KUALA LUMPUR: Just hours after declaring to the media he will not apologise, Datuk Mohamad Aziz (BN--Sri Gading) yesterday retracted his statement questioning if Bersih chairman Datuk S. Ambiga could be hanged for treason.
Mohamad withdrew the statement, which sparked an uproar when first uttered in the Dewan Rakyat on Tuesday, at the behest of deputy speaker Datuk Dr Wan Junaidi Tuanku Jaafar after the matter was brought up by Lim Guan Eng (DAP--Bagan) in Dewan Rakyat yesterday.
Lim had asked Wan Junaidi to issue a ruling on Mohamad's statement.
"In this case, Sri Gading was just asking if it could be done or not," Wan Junaidi said, adding, "however, I do not agree with extreme statements. As a speaker I agree that members of parliament must be moderate. As such, I ask Sri Gading to stand. I want it retracted."
Mohamad then made a brief but spirited claim that the issue had been twisted by DAP into a racial issue as it was a racist party.

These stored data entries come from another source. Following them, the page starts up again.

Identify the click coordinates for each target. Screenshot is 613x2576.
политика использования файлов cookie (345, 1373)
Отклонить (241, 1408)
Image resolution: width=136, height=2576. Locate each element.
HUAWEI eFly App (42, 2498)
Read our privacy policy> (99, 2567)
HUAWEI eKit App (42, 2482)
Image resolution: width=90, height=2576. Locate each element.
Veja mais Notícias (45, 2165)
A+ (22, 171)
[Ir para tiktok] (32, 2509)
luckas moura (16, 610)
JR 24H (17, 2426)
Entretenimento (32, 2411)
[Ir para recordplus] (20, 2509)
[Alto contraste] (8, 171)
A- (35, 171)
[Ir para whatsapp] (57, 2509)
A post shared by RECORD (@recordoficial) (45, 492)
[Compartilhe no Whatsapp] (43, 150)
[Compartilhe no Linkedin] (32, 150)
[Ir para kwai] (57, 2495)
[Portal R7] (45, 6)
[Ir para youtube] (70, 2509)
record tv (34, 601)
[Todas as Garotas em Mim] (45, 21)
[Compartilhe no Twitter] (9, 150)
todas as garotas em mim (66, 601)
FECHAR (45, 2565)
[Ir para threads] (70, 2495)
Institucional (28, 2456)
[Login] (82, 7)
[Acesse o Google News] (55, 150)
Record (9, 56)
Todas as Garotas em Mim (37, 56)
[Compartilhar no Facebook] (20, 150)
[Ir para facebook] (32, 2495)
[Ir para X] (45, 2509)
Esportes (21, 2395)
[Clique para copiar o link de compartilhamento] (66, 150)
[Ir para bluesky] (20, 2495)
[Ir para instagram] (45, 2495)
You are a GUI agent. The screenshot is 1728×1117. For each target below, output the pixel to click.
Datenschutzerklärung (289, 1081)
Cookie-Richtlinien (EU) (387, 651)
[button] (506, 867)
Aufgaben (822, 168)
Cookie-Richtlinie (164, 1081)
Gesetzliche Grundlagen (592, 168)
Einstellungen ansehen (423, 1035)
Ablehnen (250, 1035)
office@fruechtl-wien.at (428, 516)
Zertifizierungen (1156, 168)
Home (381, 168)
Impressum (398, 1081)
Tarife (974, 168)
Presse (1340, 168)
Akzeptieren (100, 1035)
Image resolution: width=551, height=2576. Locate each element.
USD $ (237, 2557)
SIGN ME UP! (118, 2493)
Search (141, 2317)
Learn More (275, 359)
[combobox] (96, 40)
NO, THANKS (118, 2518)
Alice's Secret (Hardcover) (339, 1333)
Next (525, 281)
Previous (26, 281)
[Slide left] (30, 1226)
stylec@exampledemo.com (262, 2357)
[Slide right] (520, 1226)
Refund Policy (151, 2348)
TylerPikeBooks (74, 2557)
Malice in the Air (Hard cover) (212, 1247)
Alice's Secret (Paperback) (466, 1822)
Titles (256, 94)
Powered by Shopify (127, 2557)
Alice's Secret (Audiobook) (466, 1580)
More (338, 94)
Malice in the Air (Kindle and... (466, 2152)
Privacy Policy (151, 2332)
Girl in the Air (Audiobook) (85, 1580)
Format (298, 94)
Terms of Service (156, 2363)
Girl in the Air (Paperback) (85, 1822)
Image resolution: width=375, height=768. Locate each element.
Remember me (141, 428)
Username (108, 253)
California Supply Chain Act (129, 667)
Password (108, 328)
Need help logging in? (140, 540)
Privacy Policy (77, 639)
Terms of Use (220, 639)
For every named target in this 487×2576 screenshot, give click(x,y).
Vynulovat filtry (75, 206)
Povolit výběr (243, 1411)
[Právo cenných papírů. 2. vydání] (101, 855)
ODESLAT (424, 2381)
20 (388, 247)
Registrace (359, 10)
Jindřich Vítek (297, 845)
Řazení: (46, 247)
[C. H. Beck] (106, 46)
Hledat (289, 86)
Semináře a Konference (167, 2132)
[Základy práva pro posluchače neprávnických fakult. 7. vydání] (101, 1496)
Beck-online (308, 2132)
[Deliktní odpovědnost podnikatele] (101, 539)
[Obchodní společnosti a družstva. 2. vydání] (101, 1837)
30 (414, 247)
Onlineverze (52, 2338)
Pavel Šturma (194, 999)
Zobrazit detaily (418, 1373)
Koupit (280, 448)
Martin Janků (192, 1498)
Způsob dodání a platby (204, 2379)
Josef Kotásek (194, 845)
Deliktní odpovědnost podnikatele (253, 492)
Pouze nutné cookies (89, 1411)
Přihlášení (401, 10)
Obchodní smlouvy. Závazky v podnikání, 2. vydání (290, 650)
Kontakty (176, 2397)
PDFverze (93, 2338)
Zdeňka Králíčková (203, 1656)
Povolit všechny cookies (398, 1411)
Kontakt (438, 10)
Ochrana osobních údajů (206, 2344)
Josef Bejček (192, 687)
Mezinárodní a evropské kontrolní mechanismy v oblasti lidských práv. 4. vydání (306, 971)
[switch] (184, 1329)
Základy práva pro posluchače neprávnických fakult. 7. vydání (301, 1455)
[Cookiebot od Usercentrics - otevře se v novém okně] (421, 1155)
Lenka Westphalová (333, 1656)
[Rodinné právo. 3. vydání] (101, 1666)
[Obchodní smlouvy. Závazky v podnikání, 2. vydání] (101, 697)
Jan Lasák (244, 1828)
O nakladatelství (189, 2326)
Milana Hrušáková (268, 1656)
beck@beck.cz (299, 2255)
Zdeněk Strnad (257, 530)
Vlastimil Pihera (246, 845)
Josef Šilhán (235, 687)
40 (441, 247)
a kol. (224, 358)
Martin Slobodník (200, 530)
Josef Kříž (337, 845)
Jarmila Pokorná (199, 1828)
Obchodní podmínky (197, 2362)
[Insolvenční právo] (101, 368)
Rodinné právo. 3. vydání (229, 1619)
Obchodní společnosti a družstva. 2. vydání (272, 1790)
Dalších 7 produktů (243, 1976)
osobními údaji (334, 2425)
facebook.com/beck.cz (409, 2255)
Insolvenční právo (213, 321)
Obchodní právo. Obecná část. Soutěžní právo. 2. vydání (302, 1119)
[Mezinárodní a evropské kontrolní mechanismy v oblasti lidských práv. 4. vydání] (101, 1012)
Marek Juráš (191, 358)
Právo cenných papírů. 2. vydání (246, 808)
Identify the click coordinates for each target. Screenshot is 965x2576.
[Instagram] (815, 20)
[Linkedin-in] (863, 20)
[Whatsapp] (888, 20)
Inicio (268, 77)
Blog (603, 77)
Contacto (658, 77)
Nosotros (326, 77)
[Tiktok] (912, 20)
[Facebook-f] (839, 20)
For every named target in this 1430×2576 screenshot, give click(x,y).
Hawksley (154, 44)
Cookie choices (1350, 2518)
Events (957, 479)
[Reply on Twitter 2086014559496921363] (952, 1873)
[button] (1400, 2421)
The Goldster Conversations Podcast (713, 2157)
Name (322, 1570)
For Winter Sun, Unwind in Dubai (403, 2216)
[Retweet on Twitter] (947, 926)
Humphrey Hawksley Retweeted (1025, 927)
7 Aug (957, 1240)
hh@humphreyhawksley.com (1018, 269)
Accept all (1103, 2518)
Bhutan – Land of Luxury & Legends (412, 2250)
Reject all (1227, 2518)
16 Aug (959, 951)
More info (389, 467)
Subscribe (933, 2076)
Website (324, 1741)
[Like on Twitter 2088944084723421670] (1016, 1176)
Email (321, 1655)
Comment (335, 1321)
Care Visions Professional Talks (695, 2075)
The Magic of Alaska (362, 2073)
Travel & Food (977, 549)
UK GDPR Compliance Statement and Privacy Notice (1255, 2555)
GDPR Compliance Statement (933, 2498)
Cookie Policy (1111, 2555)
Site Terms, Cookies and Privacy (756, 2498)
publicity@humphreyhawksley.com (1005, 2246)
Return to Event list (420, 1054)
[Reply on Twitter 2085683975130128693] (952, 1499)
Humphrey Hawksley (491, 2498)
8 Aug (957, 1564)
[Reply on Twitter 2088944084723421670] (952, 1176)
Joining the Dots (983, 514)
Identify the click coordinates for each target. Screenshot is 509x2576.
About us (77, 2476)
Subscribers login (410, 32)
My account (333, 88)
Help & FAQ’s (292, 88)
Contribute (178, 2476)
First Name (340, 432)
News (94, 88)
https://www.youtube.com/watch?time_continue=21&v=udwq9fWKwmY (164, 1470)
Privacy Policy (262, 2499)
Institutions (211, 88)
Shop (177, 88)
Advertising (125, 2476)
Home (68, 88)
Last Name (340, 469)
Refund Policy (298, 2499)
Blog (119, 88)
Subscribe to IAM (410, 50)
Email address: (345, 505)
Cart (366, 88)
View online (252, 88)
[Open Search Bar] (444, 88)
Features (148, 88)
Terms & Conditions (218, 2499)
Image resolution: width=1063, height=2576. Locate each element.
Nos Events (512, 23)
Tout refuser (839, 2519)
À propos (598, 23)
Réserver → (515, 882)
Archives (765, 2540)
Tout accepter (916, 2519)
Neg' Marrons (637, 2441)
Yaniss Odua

Mohamad said: "I just asked 'should'. I have not yet even accused her (Ambiga) of being guilty. Should Ambiga be considered a traitor to the Yang di--Pertuan Agung? If not, then she shouldn't be punished.
"I am a disciplined citizen from a disciplined party and in relation to that comment, if it is insulting to my Indian friends, insulting to the MIC leaders and PPP, and in respect for the spirit of understanding within Barisan Nasional, I retract all my statements made on June 26."
Wan Junaidi then said he considered the matter closed and told the members of parliament present not to bring the matter up during Parliament proceedings again.
Mohamad had, just hours before, held a press conference at Parliament lobby in which he stated he did not have to issue an apology as he had simply asked if Ambiga could be sentenced to hang if found guilty of treason against the Yang di--Pertuan Agong and that his statement had nothing to do with race, religion or gender.
Mohamad told reporters he was simply asking a question on the matter of national security and sovereignty as he said the act by rioters on April 28 could be considered treason towards the Agong.
He further agreed with a statement released by BN secretary--general Tengku Adnan Tengku Mansor yesterday that the controversial statement was not the coalition's stand on the matter.
"He is right to say that it was my personal statement and I support his statement, because it clearly says that we uphold the rights enshrined in the constitution.
I hope this clears things," Mohamad said.
The issue began when on June 26, Mohamad had said, "Apakah Ambiga tidak boleh kita anggap penderhaka kepada Duli Yang Maha Mulia Yang di--Pertuan Agong dan hukum gantung kepada dia? (Why can't Ambiga be considered a traitor to the Yang di--Pertuan and be punished by hanging?)" in Parliament.